START AVAILABLE RECORDS
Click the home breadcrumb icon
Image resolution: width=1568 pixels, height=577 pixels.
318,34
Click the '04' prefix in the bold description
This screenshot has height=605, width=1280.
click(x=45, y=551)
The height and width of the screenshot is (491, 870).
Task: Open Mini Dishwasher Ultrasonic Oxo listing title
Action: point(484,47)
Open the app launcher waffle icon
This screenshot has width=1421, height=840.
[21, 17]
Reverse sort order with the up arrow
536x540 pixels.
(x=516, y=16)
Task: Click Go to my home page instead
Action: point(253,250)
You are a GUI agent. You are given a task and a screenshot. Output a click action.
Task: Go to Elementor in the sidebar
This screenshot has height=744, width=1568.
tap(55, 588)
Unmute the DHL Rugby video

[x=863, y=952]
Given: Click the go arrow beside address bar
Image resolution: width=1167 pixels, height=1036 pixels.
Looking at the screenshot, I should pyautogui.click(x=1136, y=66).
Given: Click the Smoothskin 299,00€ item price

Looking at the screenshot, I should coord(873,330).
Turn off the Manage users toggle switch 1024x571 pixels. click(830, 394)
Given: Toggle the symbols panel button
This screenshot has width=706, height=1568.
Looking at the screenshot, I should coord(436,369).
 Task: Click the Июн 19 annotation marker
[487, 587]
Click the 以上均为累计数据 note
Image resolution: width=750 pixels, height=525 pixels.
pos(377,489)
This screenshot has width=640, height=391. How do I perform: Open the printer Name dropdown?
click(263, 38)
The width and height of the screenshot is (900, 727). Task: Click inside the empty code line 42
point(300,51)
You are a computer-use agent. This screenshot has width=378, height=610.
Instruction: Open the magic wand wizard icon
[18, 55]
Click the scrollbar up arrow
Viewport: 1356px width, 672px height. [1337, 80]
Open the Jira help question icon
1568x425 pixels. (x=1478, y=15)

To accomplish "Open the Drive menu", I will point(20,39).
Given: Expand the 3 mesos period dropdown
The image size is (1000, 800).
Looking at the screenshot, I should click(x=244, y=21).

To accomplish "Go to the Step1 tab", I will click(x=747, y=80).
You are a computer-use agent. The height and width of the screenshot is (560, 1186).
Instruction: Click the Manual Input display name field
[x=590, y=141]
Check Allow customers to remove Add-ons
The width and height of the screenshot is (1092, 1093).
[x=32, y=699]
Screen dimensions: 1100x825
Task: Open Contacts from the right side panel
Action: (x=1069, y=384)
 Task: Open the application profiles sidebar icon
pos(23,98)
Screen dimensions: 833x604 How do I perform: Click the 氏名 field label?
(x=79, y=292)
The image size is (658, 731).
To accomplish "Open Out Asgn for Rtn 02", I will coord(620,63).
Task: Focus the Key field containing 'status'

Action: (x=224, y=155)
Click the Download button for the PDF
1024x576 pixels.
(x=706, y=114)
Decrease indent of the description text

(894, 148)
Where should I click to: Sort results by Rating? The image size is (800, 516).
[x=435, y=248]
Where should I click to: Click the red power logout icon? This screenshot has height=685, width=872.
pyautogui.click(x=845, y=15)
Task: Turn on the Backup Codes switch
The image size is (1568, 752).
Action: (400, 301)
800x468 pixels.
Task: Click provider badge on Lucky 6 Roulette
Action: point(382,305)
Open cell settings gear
END AVAILABLE RECORDS
## WHAT THIS TASK INVOLVES
All of the data shown above must be copied exactly.

## SOLUTION TO THIS PROBLEM
Click the home breadcrumb icon
Image resolution: width=1568 pixels, height=577 pixels.
318,34
Click the '04' prefix in the bold description
This screenshot has height=605, width=1280.
click(x=45, y=551)
The height and width of the screenshot is (491, 870).
Task: Open Mini Dishwasher Ultrasonic Oxo listing title
Action: point(484,47)
Open the app launcher waffle icon
This screenshot has width=1421, height=840.
[21, 17]
Reverse sort order with the up arrow
536x540 pixels.
(x=516, y=16)
Task: Click Go to my home page instead
Action: point(253,250)
You are a GUI agent. You are given a task and a screenshot. Output a click action.
Task: Go to Elementor in the sidebar
This screenshot has height=744, width=1568.
tap(55, 588)
Unmute the DHL Rugby video

[x=863, y=952]
Given: Click the go arrow beside address bar
Image resolution: width=1167 pixels, height=1036 pixels.
Looking at the screenshot, I should pyautogui.click(x=1136, y=66).
Given: Click the Smoothskin 299,00€ item price

Looking at the screenshot, I should coord(873,330).
Turn off the Manage users toggle switch 1024x571 pixels. click(830, 394)
Given: Toggle the symbols panel button
This screenshot has width=706, height=1568.
Looking at the screenshot, I should coord(436,369).
 Task: Click the Июн 19 annotation marker
[487, 587]
Click the 以上均为累计数据 note
Image resolution: width=750 pixels, height=525 pixels.
pos(377,489)
This screenshot has width=640, height=391. How do I perform: Open the printer Name dropdown?
click(263, 38)
The width and height of the screenshot is (900, 727). Task: Click inside the empty code line 42
point(300,51)
You are a computer-use agent. This screenshot has width=378, height=610.
Instruction: Open the magic wand wizard icon
[18, 55]
Click the scrollbar up arrow
Viewport: 1356px width, 672px height. [1337, 80]
Open the Jira help question icon
1568x425 pixels. (x=1478, y=15)

To accomplish "Open the Drive menu", I will point(20,39).
Given: Expand the 3 mesos period dropdown
The image size is (1000, 800).
Looking at the screenshot, I should click(x=244, y=21).

To accomplish "Go to the Step1 tab", I will click(x=747, y=80).
You are a computer-use agent. The height and width of the screenshot is (560, 1186).
Instruction: Click the Manual Input display name field
[x=590, y=141]
Check Allow customers to remove Add-ons
The width and height of the screenshot is (1092, 1093).
[x=32, y=699]
Screen dimensions: 1100x825
Task: Open Contacts from the right side panel
Action: (x=1069, y=384)
 Task: Open the application profiles sidebar icon
pos(23,98)
Screen dimensions: 833x604 How do I perform: Click the 氏名 field label?
(x=79, y=292)
The image size is (658, 731).
To accomplish "Open Out Asgn for Rtn 02", I will coord(620,63).
Task: Focus the Key field containing 'status'

Action: (x=224, y=155)
Click the Download button for the PDF
1024x576 pixels.
(x=706, y=114)
Decrease indent of the description text

(894, 148)
Where should I click to: Sort results by Rating? The image size is (800, 516).
[x=435, y=248]
Where should I click to: Click the red power logout icon? This screenshot has height=685, width=872.
pyautogui.click(x=845, y=15)
Task: Turn on the Backup Codes switch
The image size is (1568, 752).
Action: (400, 301)
800x468 pixels.
Task: Click provider badge on Lucky 6 Roulette
Action: point(382,305)
Open cell settings gear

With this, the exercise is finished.